● **Exercise details**
Repeat the lines below exactly as written, please, from the line with "Open the Office Name dropdown" to the line with "The height and", both lines included, and no others.

Stored data entries:
[Start of Attachment]

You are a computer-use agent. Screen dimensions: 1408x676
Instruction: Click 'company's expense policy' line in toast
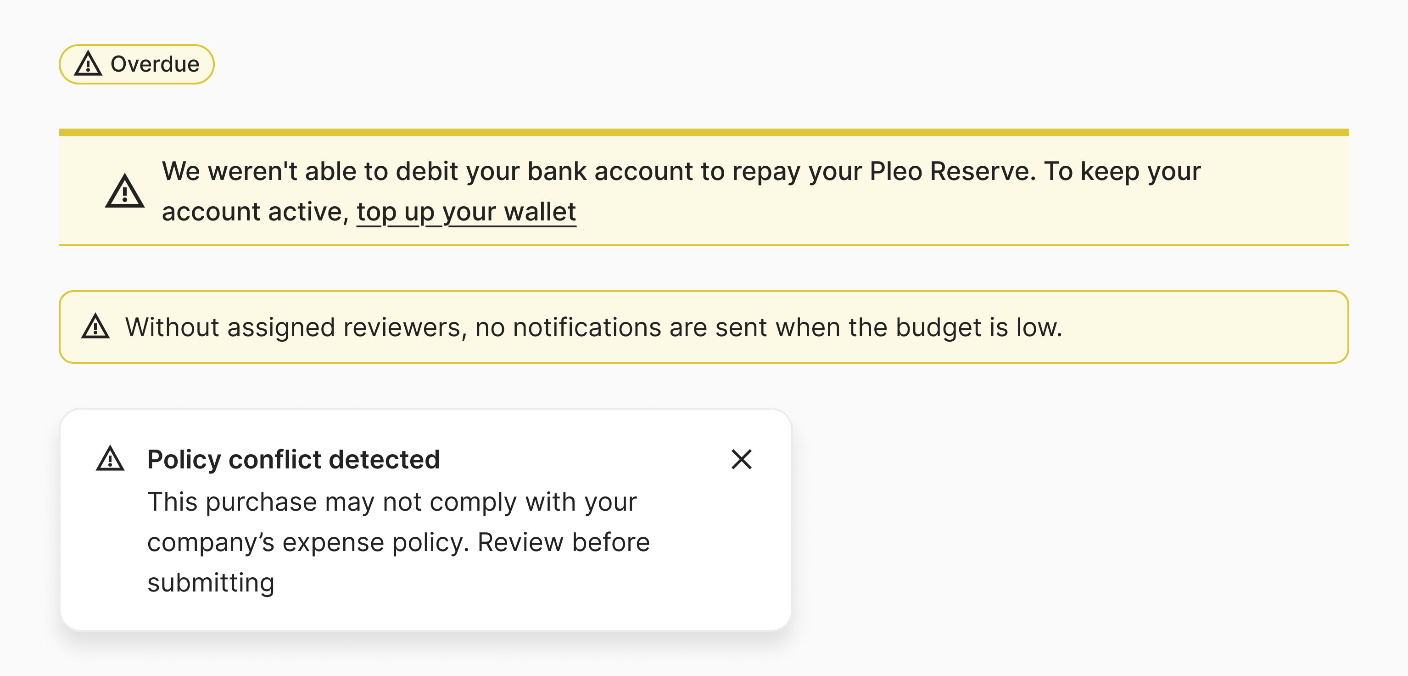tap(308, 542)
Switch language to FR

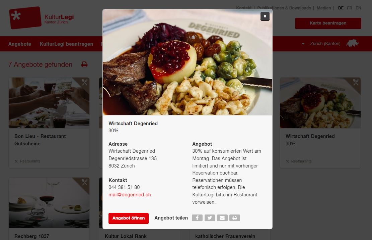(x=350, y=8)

[End of Attachment]
[Start of Attachment]

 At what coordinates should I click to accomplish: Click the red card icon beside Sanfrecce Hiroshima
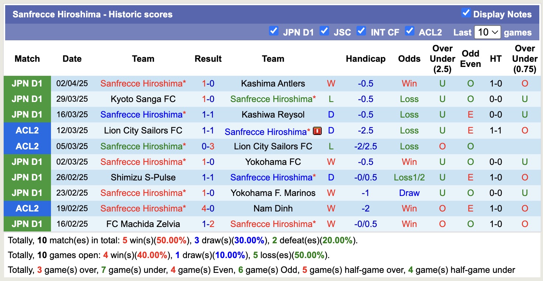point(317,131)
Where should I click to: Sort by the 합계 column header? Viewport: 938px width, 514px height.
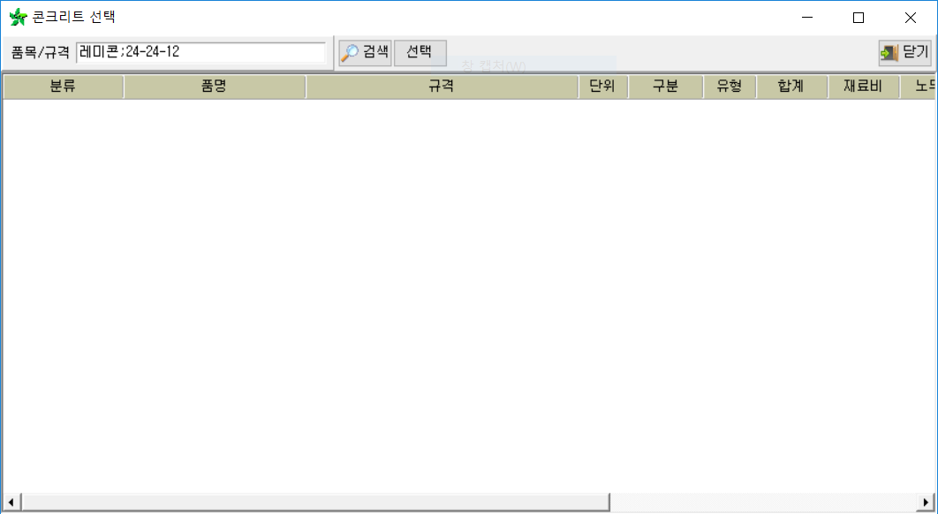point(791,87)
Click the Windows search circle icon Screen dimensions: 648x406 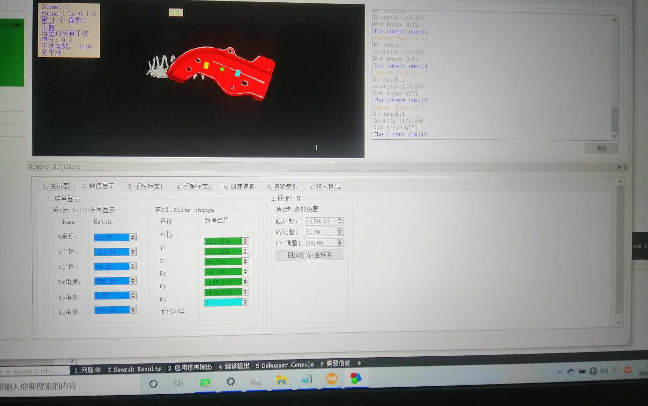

[End of Attachment]
[Start of Attachment]

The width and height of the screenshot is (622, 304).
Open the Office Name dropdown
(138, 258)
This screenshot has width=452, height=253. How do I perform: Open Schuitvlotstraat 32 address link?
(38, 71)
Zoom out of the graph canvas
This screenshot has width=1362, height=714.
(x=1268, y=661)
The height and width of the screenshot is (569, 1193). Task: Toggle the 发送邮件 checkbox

[End of Attachment]

● **The answer**
Open the Office Name dropdown
(138, 258)
This screenshot has width=452, height=253. How do I perform: Open Schuitvlotstraat 32 address link?
(38, 71)
Zoom out of the graph canvas
This screenshot has width=1362, height=714.
(x=1268, y=661)
The height and width of the screenshot is (569, 1193). Task: Toggle the 发送邮件 checkbox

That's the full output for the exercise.